Sería un error considerar que la importancia de nuestra industria editorial es algo natural que funciona por sí solo. ¿Habrá que recordar que en los años cincuenta y sesenta del pasado siglo la edición latinoamericana, especialmente la argentina y mexicana, lideraban la edición en lengua española?

Nadie duda a estas alturas de que fue la visión y el esfuerzo de algunos profesionales del libro y de las instituciones que lo promovían -INLE primero, Ministerio de Cultura después-, los que supieron crear los andamios sobre los que supo auparse la industria editorial.

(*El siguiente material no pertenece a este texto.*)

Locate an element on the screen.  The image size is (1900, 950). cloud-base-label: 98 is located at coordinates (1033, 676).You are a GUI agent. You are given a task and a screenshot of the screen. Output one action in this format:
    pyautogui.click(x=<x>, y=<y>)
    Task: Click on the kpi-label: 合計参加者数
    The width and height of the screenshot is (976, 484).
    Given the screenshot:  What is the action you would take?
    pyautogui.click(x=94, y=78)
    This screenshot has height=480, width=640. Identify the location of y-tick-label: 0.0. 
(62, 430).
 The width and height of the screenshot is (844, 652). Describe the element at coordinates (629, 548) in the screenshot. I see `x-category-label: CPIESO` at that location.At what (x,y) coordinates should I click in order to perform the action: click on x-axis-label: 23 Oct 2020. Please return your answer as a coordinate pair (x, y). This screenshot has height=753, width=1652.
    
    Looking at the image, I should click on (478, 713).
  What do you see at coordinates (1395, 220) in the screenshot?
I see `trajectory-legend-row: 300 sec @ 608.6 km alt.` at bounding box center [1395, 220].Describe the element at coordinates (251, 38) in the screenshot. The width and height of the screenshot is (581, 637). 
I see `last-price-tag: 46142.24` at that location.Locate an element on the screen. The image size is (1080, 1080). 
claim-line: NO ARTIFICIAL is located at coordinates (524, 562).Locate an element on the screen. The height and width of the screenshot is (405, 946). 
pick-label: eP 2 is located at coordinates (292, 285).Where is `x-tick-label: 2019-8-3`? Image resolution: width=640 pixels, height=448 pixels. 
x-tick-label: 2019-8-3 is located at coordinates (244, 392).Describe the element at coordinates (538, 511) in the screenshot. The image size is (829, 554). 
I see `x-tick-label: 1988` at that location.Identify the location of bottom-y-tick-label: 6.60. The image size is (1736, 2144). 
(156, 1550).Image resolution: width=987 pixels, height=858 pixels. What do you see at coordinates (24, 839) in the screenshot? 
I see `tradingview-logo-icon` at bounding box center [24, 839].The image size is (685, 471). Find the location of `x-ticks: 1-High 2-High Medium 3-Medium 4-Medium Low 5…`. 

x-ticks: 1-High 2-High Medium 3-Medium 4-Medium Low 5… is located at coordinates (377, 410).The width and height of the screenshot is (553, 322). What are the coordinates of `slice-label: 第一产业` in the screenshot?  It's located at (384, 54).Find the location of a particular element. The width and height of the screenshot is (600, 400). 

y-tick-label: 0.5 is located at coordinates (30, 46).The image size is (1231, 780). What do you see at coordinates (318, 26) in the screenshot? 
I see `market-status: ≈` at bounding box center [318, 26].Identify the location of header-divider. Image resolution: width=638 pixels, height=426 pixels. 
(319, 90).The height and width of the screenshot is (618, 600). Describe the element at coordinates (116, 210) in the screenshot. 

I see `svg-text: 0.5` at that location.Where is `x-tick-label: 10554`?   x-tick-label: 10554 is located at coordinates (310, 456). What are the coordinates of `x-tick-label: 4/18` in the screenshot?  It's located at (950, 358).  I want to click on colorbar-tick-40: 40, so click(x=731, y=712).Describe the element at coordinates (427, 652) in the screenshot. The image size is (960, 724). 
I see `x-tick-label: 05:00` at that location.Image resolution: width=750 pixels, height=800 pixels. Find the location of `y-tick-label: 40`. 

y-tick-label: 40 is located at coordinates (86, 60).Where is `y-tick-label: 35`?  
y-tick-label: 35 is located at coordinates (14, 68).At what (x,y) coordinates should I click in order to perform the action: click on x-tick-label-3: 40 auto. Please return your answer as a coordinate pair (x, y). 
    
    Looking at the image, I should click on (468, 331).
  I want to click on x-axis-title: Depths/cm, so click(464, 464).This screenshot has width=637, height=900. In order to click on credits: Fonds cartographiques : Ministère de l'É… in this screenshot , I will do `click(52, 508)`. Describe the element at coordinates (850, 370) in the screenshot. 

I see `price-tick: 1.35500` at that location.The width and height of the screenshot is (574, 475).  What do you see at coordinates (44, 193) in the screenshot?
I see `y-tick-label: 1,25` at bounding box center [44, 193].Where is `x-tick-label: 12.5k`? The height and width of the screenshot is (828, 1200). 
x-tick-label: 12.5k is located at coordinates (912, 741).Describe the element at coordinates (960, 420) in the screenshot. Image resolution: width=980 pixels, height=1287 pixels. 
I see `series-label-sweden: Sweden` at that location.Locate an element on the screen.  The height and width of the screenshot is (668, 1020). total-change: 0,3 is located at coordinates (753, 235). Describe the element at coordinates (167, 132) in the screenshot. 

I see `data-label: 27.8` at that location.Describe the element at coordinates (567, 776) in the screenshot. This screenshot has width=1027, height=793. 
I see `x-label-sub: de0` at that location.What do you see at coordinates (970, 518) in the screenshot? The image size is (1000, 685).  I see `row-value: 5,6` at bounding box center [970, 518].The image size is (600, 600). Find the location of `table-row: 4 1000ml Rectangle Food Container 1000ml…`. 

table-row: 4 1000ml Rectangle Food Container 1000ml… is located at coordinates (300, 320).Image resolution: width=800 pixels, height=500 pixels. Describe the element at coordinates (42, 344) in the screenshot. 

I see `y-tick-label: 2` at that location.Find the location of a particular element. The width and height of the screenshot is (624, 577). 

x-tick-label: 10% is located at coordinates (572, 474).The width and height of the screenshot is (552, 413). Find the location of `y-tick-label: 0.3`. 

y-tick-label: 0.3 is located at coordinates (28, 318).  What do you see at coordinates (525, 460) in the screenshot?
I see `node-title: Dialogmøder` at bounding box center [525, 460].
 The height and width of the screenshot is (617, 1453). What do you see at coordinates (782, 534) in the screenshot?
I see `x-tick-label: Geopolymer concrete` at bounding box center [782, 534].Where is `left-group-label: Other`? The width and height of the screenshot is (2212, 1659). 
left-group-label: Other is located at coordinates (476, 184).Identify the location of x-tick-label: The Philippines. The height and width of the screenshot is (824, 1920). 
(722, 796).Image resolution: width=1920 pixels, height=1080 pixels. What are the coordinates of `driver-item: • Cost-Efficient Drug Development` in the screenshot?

Y no estará de más recordar aquí a Juan Manuel Velasco, el director general del Libro y Bibliotecas, que a finales los años ochenta sentó las bases de las políticas del libro todavía vigentes: precio fijo de los libros, ayudas a la creación, traducción y edición, constitución del Centro Exportador de Libros Españoles (CELESA) y promoción de nuestros creadores en centros de enseñanza o en eventos especiales.

Transcurridos 25 años, sobrevenidos nuevos tiempos, se precisan nuevas políticas del libro y nuevos liderazgos atentos a la eclosión creativa de los nuevos y viejos editores para que, repensado el libro, lectores, creadores, editores, libreros, bibliotecarios, y el largo etcétera de oficios y profesiones que el libro convoca, recuperen el impulso que da la confianza en el futuro.

 

Hasta aquí el artículo. Es preocupante que una ley aprobada no hace todavía dos años quede en gran parte obsoleta o no haya sido capaz de tenr mínimamente en cuenta los nuevos escenarios.

Creo que en cualquier caso más que problema de nuevas políticas es problema de nuevas voluntades y esto siempre suele ser más complejo.

Los 'intereses creados' tiran mucho.